There was also a lack of equipment, such as ventilators, and the culture was to send patients off to Christchurch rather than lobby for the equipment and staff training to treat them in their home region, close to friends and family, Dr Young-Reeves said.

Dr Young-Reeves said a further frustration for her as a surgeon was the "sad state" that many West Coasters were in by the time they arrived for surgery.

"They have chronic conditions like blood pressure or diabetes that should have been managed by their GP, and these affect their chances of a good result from surgery.

"They haven't had the continuity of care they deserve. They see a different locum every time they go to the GP and they get sick of having to tell their story over and over."

One man she had seen recently had been getting excellent nursing care for what was thought to be a leg ulcer, but was in fact a serious undiagnosed cancer, Dr Young-Reeves said.

"The people on the Coast just put up with this stuff - they are so wonderfully grateful for any care they can get, but they come to us so late with these poorly-managed problems and their outcomes are often not good."

The DHB's sales pitch for the rural generalists was that they would help the GP practices, Dr Young-Reeves said.

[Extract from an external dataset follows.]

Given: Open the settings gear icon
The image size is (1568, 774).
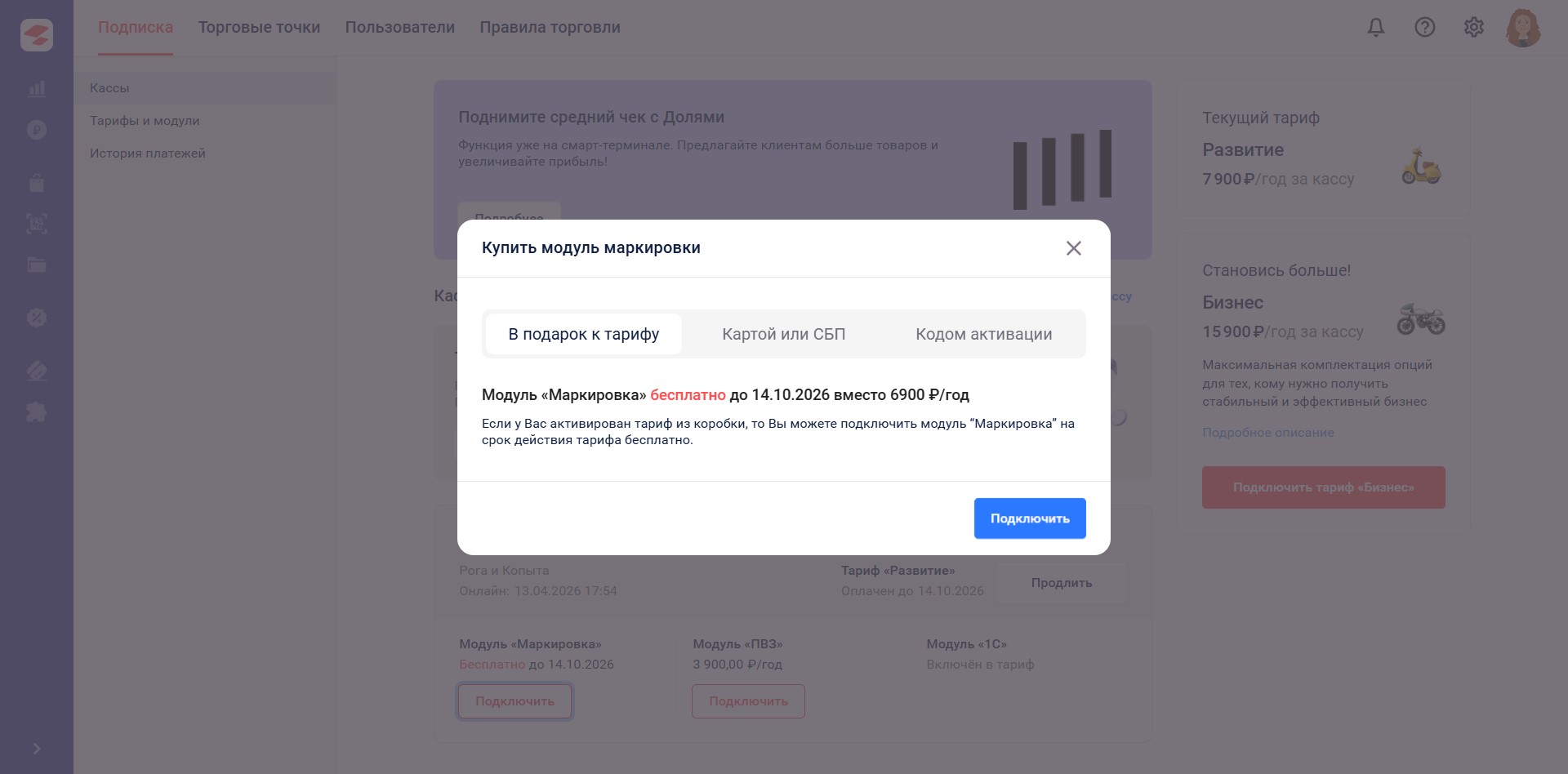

"But speaking to the GPs, they're drowning - they're receiving little help from the RGs because they're busy doing emergency or inpatient care." In response, Dr Roper said continuity of care had been difficult when the DHB was forced to rely on locums.

"This has been an ongoing challenge especially with the national and international challenges of an ever-decreasing GP workforce."

However, RGs were already supporting GPs across the West Coast and that support would increase as the transition continued, he said.

The DHB was also seeking feedback on other ways of working to reduce the burden on the region's GPs.

Dr Young-Reeves said the goal of reducing locum use and beefing up GP care on the Coast with rural generalists was a good one.

"But it cannot and should not replace the higher standard of specialist care that West Coast people are entitled to."

Dr Roper said no specialists would lose their jobs because of the change proposal.

"We are not doing away with specialists ... we are moving to a mixed model which includes both specialty specific senior medical officers and rural generalist SMOs."

'Trans-alpine' roles could be based on either side of the alps. For instance, one advertised position in obstetrics and gynaecology required the specialist to spend 80% of their time on the West Coast at Te Nikau and 20% in Christchurch, Dr Roper said.